Le western franchit une étape. L’heure des obscurs tâcherons qui bâclent en une semaine un scénario mièvre et primaire n’est pas révolue. Mais déjà s’instaure une hiérarchie dans les productions. Le John Ford du Cheval de fer et de Trois Sublimes Canailles, comme le Henry King de Barbara fille du désert ont un style qui leur est propre, un certain « punch » que l’on retrouvera à l’aube du parlant chez le Raoul Walsh de la Piste des géants.


Le western parlant

• Naissance du cow-boy chantant et du western de prestige
À la fin de l’époque du film muet, la révolution des frères Warner alarme les pessimistes. Nombreux sont ceux qui pensent que le western a vécu ; « Tom Mix, Hoot Gibson et Ken Maynard doivent troquer leurs chevaux contre des avions ou bien se retirer dans une maison pour vieux comédiens », écrit un critique. Mais les mauvais augures se trompent...

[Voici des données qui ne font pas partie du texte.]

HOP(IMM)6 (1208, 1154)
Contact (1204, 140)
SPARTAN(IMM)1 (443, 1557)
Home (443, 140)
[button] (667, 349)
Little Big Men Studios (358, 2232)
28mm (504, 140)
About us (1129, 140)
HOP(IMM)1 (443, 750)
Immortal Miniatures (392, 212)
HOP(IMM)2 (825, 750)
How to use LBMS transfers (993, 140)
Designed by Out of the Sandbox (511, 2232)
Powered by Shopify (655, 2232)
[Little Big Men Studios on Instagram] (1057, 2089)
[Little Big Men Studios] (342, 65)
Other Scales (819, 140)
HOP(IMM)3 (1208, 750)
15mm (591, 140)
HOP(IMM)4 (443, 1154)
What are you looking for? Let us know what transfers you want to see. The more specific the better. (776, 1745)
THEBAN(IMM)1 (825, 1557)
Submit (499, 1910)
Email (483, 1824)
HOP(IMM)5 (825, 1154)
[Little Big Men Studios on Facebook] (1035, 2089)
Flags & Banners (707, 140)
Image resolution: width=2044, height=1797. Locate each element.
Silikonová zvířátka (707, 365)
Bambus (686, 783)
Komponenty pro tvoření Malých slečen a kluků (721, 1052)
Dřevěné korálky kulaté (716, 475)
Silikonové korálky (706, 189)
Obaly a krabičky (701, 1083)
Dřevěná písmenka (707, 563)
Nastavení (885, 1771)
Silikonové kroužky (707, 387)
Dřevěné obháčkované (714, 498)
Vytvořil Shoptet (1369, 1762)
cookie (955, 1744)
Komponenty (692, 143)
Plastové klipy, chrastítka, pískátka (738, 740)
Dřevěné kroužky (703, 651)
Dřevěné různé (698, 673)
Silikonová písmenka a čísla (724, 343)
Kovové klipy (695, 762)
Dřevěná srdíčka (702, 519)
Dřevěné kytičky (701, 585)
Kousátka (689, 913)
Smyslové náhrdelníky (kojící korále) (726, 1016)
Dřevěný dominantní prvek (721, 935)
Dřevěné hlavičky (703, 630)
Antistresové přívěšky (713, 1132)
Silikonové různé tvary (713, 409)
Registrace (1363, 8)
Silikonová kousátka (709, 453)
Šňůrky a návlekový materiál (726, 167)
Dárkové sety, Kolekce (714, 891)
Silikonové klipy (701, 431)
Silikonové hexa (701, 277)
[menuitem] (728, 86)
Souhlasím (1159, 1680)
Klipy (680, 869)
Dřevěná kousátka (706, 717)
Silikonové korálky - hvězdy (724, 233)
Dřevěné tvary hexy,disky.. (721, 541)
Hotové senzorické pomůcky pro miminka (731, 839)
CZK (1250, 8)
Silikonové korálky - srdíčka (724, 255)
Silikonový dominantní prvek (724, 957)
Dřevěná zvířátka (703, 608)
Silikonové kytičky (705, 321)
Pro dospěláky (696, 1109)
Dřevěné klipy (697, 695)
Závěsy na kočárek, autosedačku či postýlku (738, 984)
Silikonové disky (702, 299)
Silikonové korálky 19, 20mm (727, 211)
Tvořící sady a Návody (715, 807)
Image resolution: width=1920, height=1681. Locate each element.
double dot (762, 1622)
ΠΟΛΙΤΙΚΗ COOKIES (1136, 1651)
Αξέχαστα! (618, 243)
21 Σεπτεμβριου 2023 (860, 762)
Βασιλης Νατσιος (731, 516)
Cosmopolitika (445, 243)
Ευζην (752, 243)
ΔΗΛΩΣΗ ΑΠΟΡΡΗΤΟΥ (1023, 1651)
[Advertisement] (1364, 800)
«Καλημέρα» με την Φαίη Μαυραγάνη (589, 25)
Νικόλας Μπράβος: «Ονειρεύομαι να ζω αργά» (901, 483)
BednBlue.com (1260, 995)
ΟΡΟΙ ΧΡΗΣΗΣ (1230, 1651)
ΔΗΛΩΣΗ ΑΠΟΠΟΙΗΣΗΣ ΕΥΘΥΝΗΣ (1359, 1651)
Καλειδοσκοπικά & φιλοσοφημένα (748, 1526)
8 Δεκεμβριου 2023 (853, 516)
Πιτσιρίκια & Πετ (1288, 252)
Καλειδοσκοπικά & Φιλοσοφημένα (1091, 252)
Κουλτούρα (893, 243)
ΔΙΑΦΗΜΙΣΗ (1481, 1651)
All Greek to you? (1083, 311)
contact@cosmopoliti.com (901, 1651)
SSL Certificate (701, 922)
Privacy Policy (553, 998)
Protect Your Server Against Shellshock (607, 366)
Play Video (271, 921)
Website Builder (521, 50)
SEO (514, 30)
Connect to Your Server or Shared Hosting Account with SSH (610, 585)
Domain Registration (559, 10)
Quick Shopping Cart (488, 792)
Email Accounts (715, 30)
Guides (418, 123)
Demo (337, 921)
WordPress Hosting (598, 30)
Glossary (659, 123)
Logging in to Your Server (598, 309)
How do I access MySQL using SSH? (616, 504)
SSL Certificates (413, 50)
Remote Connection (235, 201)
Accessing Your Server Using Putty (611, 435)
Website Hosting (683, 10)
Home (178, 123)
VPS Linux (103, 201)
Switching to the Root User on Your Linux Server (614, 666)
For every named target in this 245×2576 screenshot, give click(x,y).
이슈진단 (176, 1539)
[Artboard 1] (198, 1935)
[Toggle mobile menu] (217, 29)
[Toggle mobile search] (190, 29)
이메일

Après quelques années d’hésitation, le western se maintient au box-office. Raoul Walsh tourne même sa Piste des géants sur pellicule large de 70 mm. Le western ne sera plus le parent pauvre artistique du cinéma hollywoodien : Billy le Kid (1930), de King Vidor, Cimarron (1930) de Wesley Ruggles, Une aventure de Buffalo Bill (1937) de C. B. De Mille, Robin des Bois d’Eldorado (1936) de William Wellman, le Brigand bien-aimé (1939) d’Henry King prouvent que certains metteurs en scène sont tout prêts à engager leur prestige sur un film dont le scénario a été solidement bâti sur les légendes les plus vivaces du siècle passé.

Mais le succès de ces westerns majeurs est commercialement dépassé par l’incroyable vogue des westerns de série Z, réalisés par des metteurs en scène dont le seul souci est strictement d’ordre commercial. L’anecdote la plus futile est prétexte à galopades. Quant aux scénarios, leur légèreté et leur fadeur n’ont d’égales que la lourdeur et la pauvreté de la mise en scène. Un héros nouveau apparaît : Hopalong Cassidy, qu’interprète William Boyd.

Mieux encore, les cow-boys ne se contentent pas de parler et de faire des prouesses avec leurs colts : ils chantent. Gene Autry, puis Roy Rogers auront ainsi, aux États-Unis du moins, une popularité immense, plus importante même que celle des stars les plus célèbres du temps. Elle ne s’éteindra que vers 1955, à une époque où la télévision saura davantage les utiliser que l’écran, qui vient de s’agrandir grâce au Cinémascope.